Who are their target customer(s)

Startup ML/AI engineers building LLMs or agent features: They spend many hours writing and updating tests after every model, prompt, or tool change, then manually comb through failures to find what broke, slowing releases and iteration.
Reliability / QA engineers responsible for production AI: They receive large volumes of logs and traces from evaluations but lack clear root-cause signals, making triage slow and fixes imprecise.
Product managers shipping AI-powered features: Each update can cause regressions and they lack fast, repeatable signals to tell whether a change improved or degraded the product, reducing release confidence.
Teams building vertical or multi‑turn AI workflows: They lack good ways to evaluate end‑to‑end behavior on complex tasks, so performance gaps surface in production rather than tests.
Research or benchmarking teams running large eval suites: Creating, maintaining, and extending benchmarks is time‑consuming, pulling effort away from improving models or experiments.

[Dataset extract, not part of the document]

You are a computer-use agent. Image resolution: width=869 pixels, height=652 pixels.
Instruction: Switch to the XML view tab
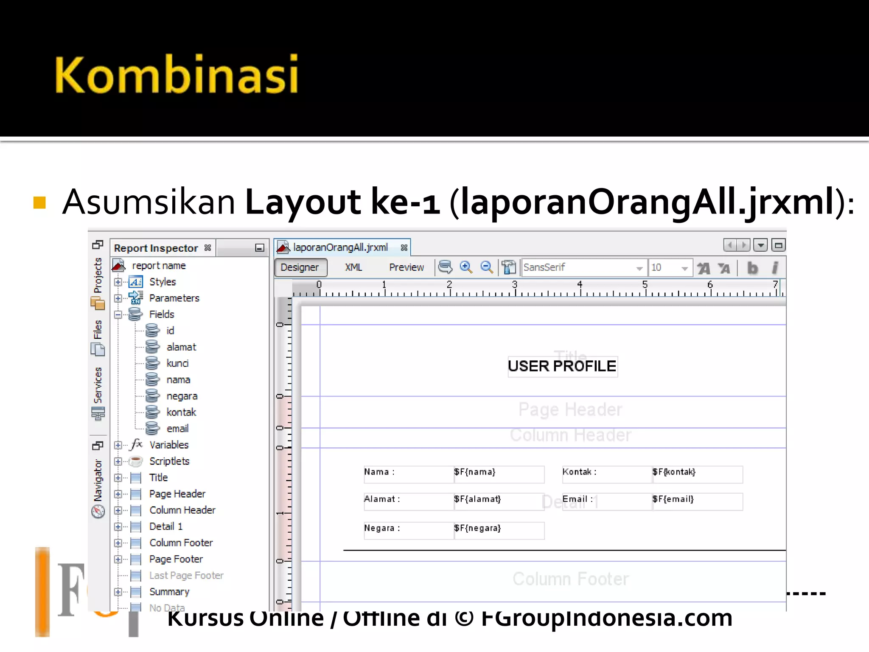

How would they acquire their first 10, 50, and 100 customers

First 10: Run hands-on pilots with warm, high-signal accounts (YC/alumni startups, research labs, public agent adopters). Ingest their evals, perform triage, deliver a prioritized fix plan, and trade a short discount for a co‑authored case study/testimonial (YC profile).
First 50: Package the pilot into a 1–2 week “starter kit” with vertical templates (assistants, customer automation, multi‑turn workflows). Drive signups via targeted outbound, technical webinars with before/after triage, and outreach anchored on early case studies (homepage).
First 100: Productize into self‑serve with plug‑and‑play templates, CI integration, and clear onboarding. Add a small sales‑engineering/dev‑evangelism motion and partnerships (LLM infra, observability/QA, developer communities) to reach mid‑stage startups and ops/QA teams at scale (homepage).

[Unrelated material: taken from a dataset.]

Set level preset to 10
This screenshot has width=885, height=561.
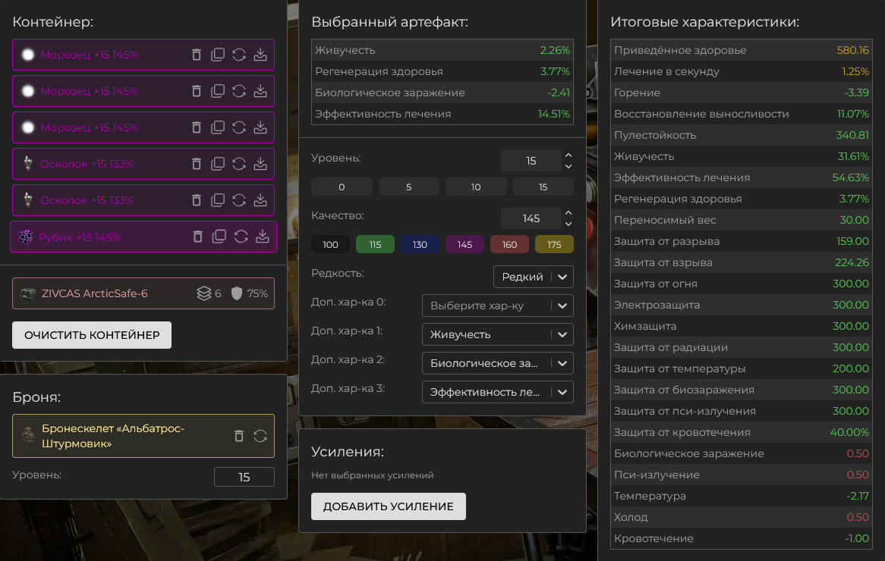pos(476,186)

What is the rough total addressable market

Top-down context:

Conservatively, Soren sells into the evaluation-focused slice of AI testing and adjacent MLOps budgets, which is roughly $3.5–4.0B today based on an AI-powered testing market near $3.4B in 2025 plus a modest portion of the $1.6–2.2B MLOps market (FMI, Fortune BI MLOps, Grand View MLOps). A broader, upper-bound view that includes full MLOps, AIOps (~$1.9B), and application observability (~$10B) sums to roughly ~$17B but risks overlap and double counting (Fortune BI AIOps, Credence monitoring).

Bottom-up calculation:

Estimate ~50,000 global teams actively building or operating LLM/agent features over the next 1–2 years, with average annual evaluation tooling spend of ~$70k per team (software + limited services), yielding ~$3.5B near‑term TAM. This aligns with the conservative, evaluation‑focused market slice above.

Assumptions:

Roughly 50k target teams globally will procure dedicated eval tooling in the near term (startups to mid‑market/enterprise feature teams).
Average annual budget per team for evaluation software and lightweight services is ~$70k, reflecting needs like dataset versioning, automated evaluators, triage, and CI runs.
Open‑source and incumbent platform features don’t fully displace dedicated eval tooling for most production teams in the next 1–2 years.

Who are some of their notable competitors

LangSmith: LangChain’s tracing and evaluation product for LLM apps. Supports offline/online evals, multi‑step traces, annotations, and experiment comparison with CI‑friendly workflows (evaluation docs).
Arize: Observability and evaluation for LLMs/agents combining tracing, automated evaluators (LLM‑as‑judge), monitoring, and experiment comparisons for production teams (LLM evaluation guide).
Galileo: Platform for agentic AI observability and evals with tracing, regressions, and failure clustering to help engineering/QA prioritize fixes.
Humanloop: Collaborative evaluation UI + API for running LLM tests with automated and human evaluators; simplifies dataset/evaluator creation without custom infra.
Confident AI / DeepEval: Developer‑focused eval suite for regression testing and robustness/security checks (e.g., RAG/agent tests), emphasizing CI and large benchmark maintenance.